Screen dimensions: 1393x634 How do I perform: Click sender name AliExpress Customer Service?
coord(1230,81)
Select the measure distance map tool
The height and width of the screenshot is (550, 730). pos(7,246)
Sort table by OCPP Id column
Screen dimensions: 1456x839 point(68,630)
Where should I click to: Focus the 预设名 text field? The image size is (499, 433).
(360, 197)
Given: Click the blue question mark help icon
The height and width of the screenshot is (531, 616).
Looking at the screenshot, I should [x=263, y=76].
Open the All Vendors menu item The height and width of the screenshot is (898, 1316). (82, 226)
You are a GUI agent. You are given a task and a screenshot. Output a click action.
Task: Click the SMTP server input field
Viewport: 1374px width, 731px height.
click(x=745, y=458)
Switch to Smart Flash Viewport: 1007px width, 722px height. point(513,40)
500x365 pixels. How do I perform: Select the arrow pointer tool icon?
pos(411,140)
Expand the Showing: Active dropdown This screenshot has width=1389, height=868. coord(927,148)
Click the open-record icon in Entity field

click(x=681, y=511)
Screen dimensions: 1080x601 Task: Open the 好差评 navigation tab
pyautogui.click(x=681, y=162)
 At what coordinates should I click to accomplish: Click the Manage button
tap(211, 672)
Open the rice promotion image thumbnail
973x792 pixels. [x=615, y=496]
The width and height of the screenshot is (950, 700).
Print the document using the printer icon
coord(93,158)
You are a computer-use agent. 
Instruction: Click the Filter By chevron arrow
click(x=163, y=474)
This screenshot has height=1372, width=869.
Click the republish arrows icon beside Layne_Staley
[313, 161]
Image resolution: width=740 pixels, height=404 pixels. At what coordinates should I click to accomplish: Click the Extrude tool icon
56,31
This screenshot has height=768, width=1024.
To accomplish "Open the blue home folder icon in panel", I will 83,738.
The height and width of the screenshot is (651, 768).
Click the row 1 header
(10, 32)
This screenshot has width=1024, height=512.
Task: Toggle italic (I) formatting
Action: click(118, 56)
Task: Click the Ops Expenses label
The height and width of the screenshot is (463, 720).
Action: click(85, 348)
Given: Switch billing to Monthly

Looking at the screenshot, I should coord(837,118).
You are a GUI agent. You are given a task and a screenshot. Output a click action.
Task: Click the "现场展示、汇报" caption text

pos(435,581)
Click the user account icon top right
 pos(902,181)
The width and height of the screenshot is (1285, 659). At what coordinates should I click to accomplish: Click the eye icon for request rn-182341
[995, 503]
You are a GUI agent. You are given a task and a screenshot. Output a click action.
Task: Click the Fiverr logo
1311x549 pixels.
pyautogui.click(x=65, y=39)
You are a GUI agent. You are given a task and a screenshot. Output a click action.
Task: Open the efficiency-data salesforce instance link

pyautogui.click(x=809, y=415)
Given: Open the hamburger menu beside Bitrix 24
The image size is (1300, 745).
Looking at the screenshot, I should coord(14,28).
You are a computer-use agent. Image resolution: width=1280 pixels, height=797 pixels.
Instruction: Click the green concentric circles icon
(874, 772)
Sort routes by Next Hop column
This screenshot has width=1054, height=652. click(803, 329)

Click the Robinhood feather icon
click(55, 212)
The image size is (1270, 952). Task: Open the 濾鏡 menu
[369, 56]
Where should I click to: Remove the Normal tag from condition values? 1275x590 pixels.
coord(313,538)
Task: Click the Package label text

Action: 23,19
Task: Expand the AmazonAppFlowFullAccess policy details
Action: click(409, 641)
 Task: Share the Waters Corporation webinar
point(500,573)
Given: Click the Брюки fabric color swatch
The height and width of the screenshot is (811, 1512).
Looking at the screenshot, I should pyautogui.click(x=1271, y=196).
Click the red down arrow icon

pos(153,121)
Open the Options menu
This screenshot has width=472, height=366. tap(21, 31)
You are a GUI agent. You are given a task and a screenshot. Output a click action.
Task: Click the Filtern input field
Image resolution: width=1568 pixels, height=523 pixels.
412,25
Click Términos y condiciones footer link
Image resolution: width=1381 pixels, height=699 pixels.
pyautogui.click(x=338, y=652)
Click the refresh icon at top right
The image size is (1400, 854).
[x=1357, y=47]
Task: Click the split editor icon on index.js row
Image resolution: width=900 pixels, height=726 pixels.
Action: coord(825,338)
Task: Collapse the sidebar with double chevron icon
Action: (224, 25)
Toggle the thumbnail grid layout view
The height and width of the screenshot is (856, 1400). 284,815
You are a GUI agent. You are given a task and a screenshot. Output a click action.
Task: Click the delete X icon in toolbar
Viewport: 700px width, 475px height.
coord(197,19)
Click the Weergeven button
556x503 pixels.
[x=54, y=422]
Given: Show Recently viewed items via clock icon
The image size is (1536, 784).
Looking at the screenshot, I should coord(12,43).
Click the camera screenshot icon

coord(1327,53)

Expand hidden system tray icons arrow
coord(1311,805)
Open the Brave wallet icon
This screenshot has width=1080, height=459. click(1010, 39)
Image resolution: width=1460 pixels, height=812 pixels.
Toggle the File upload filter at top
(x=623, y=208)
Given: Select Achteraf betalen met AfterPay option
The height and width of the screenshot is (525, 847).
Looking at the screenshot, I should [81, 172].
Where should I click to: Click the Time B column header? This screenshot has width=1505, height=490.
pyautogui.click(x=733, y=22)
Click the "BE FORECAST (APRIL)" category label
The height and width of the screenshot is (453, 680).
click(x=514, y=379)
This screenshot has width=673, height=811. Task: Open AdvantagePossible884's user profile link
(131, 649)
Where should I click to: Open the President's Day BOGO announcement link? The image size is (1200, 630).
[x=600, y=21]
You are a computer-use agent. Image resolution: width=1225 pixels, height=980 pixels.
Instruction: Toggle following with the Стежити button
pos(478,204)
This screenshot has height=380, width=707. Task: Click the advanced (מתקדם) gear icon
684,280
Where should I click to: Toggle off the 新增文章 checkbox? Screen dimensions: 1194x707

What you are asked to do: Rewrite all of the material above as a Markdown table with two columns, Row and Line. Number each non-blank line in sequence and skip blank lines.

Expected output:
| Row | Line |
|---|---|
| 1 | Screen dimensions: 1393x634 How do I perform: Click sender name AliExpress Customer Service? |
| 2 | coord(1230,81) |
| 3 | Select the measure distance map tool |
| 4 | The height and width of the screenshot is (550, 730). pos(7,246) |
| 5 | Sort table by OCPP Id column |
| 6 | Screen dimensions: 1456x839 point(68,630) |
| 7 | Where should I click to: Focus the 预设名 text field? The image size is (499, 433). |
| 8 | (360, 197) |
| 9 | Given: Click the blue question mark help icon |
| 10 | The height and width of the screenshot is (531, 616). |
| 11 | Looking at the screenshot, I should [x=263, y=76]. |
| 12 | Open the All Vendors menu item The height and width of the screenshot is (898, 1316). (82, 226) |
| 13 | You are a GUI agent. You are given a task and a screenshot. Output a click action. |
| 14 | Task: Click the SMTP server input field |
| 15 | Viewport: 1374px width, 731px height. |
| 16 | click(x=745, y=458) |
| 17 | Switch to Smart Flash Viewport: 1007px width, 722px height. point(513,40) |
| 18 | 500x365 pixels. How do I perform: Select the arrow pointer tool icon? |
| 19 | pos(411,140) |
| 20 | Expand the Showing: Active dropdown This screenshot has width=1389, height=868. coord(927,148) |
| 21 | Click the open-record icon in Entity field |
| 22 | click(x=681, y=511) |
| 23 | Screen dimensions: 1080x601 Task: Open the 好差评 navigation tab |
| 24 | pyautogui.click(x=681, y=162) |
| 25 |  At what coordinates should I click to accomplish: Click the Manage button |
| 26 | tap(211, 672) |
| 27 | Open the rice promotion image thumbnail |
| 28 | 973x792 pixels. [x=615, y=496] |
| 29 | The width and height of the screenshot is (950, 700). |
| 30 | Print the document using the printer icon |
| 31 | coord(93,158) |
| 32 | You are a computer-use agent.  |
| 33 | Instruction: Click the Filter By chevron arrow |
| 34 | click(x=163, y=474) |
| 35 | This screenshot has height=1372, width=869. |
| 36 | Click the republish arrows icon beside Layne_Staley |
| 37 | [313, 161] |
| 38 | Image resolution: width=740 pixels, height=404 pixels. At what coordinates should I click to accomplish: Click the Extrude tool icon |
| 39 | 56,31 |
| 40 | This screenshot has height=768, width=1024. |
| 41 | To accomplish "Open the blue home folder icon in panel", I will 83,738. |
| 42 | The height and width of the screenshot is (651, 768). |
| 43 | Click the row 1 header |
| 44 | (10, 32) |
| 45 | This screenshot has width=1024, height=512. |
| 46 | Task: Toggle italic (I) formatting |
| 47 | Action: click(118, 56) |
| 48 | Task: Click the Ops Expenses label |
| 49 | The height and width of the screenshot is (463, 720). |
| 50 | Action: click(85, 348) |
| 51 | Given: Switch billing to Monthly |
| 52 | Looking at the screenshot, I should coord(837,118). |
| 53 | You are a GUI agent. You are given a task and a screenshot. Output a click action. |
| 54 | Task: Click the "现场展示、汇报" caption text |
| 55 | pos(435,581) |
| 56 | Click the user account icon top right |
| 57 |  pos(902,181) |
| 58 | The width and height of the screenshot is (1285, 659). At what coordinates should I click to accomplish: Click the eye icon for request rn-182341 |
| 59 | [995, 503] |
| 60 | You are a GUI agent. You are given a task and a screenshot. Output a click action. |
| 61 | Task: Click the Fiverr logo |
| 62 | 1311x549 pixels. |
| 63 | pyautogui.click(x=65, y=39) |
| 64 | You are a GUI agent. You are given a task and a screenshot. Output a click action. |
| 65 | Task: Open the efficiency-data salesforce instance link |
| 66 | pyautogui.click(x=809, y=415) |
| 67 | Given: Open the hamburger menu beside Bitrix 24 |
| 68 | The image size is (1300, 745). |
| 69 | Looking at the screenshot, I should coord(14,28). |
| 70 | You are a computer-use agent. Image resolution: width=1280 pixels, height=797 pixels. |
| 71 | Instruction: Click the green concentric circles icon |
| 72 | (874, 772) |
| 73 | Sort routes by Next Hop column |
| 74 | This screenshot has width=1054, height=652. click(803, 329) |
| 75 | Click the Robinhood feather icon |
| 76 | click(55, 212) |
| 77 | The image size is (1270, 952). Task: Open the 濾鏡 menu |
| 78 | [369, 56] |
| 79 | Where should I click to: Remove the Normal tag from condition values? 1275x590 pixels. |
| 80 | coord(313,538) |
| 81 | Task: Click the Package label text |
| 82 | Action: 23,19 |
| 83 | Task: Expand the AmazonAppFlowFullAccess policy details |
| 84 | Action: click(409, 641) |
| 85 |  Task: Share the Waters Corporation webinar |
| 86 | point(500,573) |
| 87 | Given: Click the Брюки fabric color swatch |
| 88 | The height and width of the screenshot is (811, 1512). |
| 89 | Looking at the screenshot, I should pyautogui.click(x=1271, y=196). |
| 90 | Click the red down arrow icon |
| 91 | pos(153,121) |
| 92 | Open the Options menu |
| 93 | This screenshot has width=472, height=366. tap(21, 31) |
| 94 | You are a GUI agent. You are given a task and a screenshot. Output a click action. |
| 95 | Task: Click the Filtern input field |
| 96 | Image resolution: width=1568 pixels, height=523 pixels. |
| 97 | 412,25 |
| 98 | Click Términos y condiciones footer link |
| 99 | Image resolution: width=1381 pixels, height=699 pixels. |
| 100 | pyautogui.click(x=338, y=652) |
| 101 | Click the refresh icon at top right |
| 102 | The image size is (1400, 854). |
| 103 | [x=1357, y=47] |
| 104 | Task: Click the split editor icon on index.js row |
| 105 | Image resolution: width=900 pixels, height=726 pixels. |
| 106 | Action: coord(825,338) |
| 107 | Task: Collapse the sidebar with double chevron icon |
| 108 | Action: (224, 25) |
| 109 | Toggle the thumbnail grid layout view |
| 110 | The height and width of the screenshot is (856, 1400). 284,815 |
| 111 | You are a GUI agent. You are given a task and a screenshot. Output a click action. |
| 112 | Task: Click the delete X icon in toolbar |
| 113 | Viewport: 700px width, 475px height. |
| 114 | coord(197,19) |
| 115 | Click the Weergeven button |
| 116 | 556x503 pixels. |
| 117 | [x=54, y=422] |
| 118 | Given: Show Recently viewed items via clock icon |
| 119 | The image size is (1536, 784). |
| 120 | Looking at the screenshot, I should coord(12,43). |
| 121 | Click the camera screenshot icon |
| 122 | coord(1327,53) |
| 123 | Expand hidden system tray icons arrow |
| 124 | coord(1311,805) |
| 125 | Open the Brave wallet icon |
| 126 | This screenshot has width=1080, height=459. click(1010, 39) |
| 127 | Image resolution: width=1460 pixels, height=812 pixels. |
| 128 | Toggle the File upload filter at top |
| 129 | (x=623, y=208) |
| 130 | Given: Select Achteraf betalen met AfterPay option |
| 131 | The height and width of the screenshot is (525, 847). |
| 132 | Looking at the screenshot, I should [81, 172]. |
| 133 | Where should I click to: Click the Time B column header? This screenshot has width=1505, height=490. |
| 134 | pyautogui.click(x=733, y=22) |
| 135 | Click the "BE FORECAST (APRIL)" category label |
| 136 | The height and width of the screenshot is (453, 680). |
| 137 | click(x=514, y=379) |
| 138 | This screenshot has width=673, height=811. Task: Open AdvantagePossible884's user profile link |
| 139 | (131, 649) |
| 140 | Where should I click to: Open the President's Day BOGO announcement link? The image size is (1200, 630). |
| 141 | [x=600, y=21] |
| 142 | You are a computer-use agent. Image resolution: width=1225 pixels, height=980 pixels. |
| 143 | Instruction: Toggle following with the Стежити button |
| 144 | pos(478,204) |
| 145 | This screenshot has height=380, width=707. Task: Click the advanced (מתקדם) gear icon |
| 146 | 684,280 |
| 147 | Where should I click to: Toggle off the 新增文章 checkbox? Screen dimensions: 1194x707 |